Consider the following NumPy array properties:

* `ndim`,
* `nbytes`,
* `size`,
* `T`.

For each of these properties:

* Use information from the array documentation to find out more about each array property.
* Apply each property to the array `arr` defined above. Can you explain the results you get in each case?

### Indexing

You can index NumPy arrays in the same way as other Python objects, by using square brackets `[]`. This means we can index to retrieve a single element, multiple consecutive elements, or a more complex sequence:

In [None]:
arr = np.array([1, 2, 3, 4, 5, 6])
print(arr)

In [None]:
print("arr[2] = {}".format(arr[2]))
print("arr[2:5] = {}".format(arr[2:5]))
print("arr[::2] = {}".format(arr[::2]))

You can also index multidimensional arrays using an enhanced indexing syntax, which allows for multi-element indexing. (Sometimes this is referred to as "extended slicing".) Remember that Python uses zero-based indexing!

In [None]:
lst_2d = [[1, 2, 3], [4, 5, 6]]
arr_2d = arr.reshape(2, 3)

print("2D list:")
print(lst_2d)

In [None]:
print("2D array:")
print(arr_2d)

In [None]:
print("Single array element:")
print(arr_2d[1, 2])

In [None]:
print("Single row:")
print(arr_2d[1])
print("First two columns:")
print(arr_2d[:, :2])

If you only provide one index to slice a multidimensional array, then the slice will be expanded to "`:`" for all of the remaining dimensions:

In [None]:
print('Second row: {} is equivalent to {}'.format(arr_2d[1], arr_2d[1, :]))

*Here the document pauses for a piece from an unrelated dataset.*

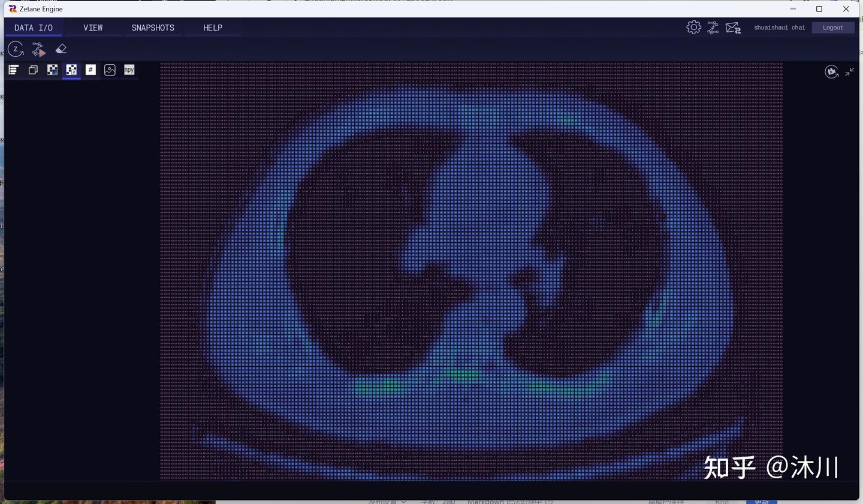
Task: Enable the numeric hash display mode
Action: tap(90, 70)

This is known as **ellipsis**. Ellipsis can be specified explicitly using "`...`", which automatically expands to "`:`" for each dimension unspecified in the slice:

In [None]:
arr1 = np.empty((4, 6, 3))
print('Original shape: ', arr1.shape)
print(arr1[...].shape)
print(arr1[..., 0:2].shape)
print(arr1[2:4, ..., ::2].shape)
print(arr1[2:4, :, ..., ::-1].shape)

#### Boolean Indexing

NumPy provides syntax to index conditionally, based on the data in the array.

You can pass in an array of True and False values (a boolean array), or, more commonly, a condition that returns a boolean array.

In [None]:
print(arr_2d)

In [None]:
bools = arr_2d % 2 == 0
print(bools)

In [None]:
print(arr_2d[bools])

#### Exercise

##### Part 1

Why do these indexing examples give the stated results?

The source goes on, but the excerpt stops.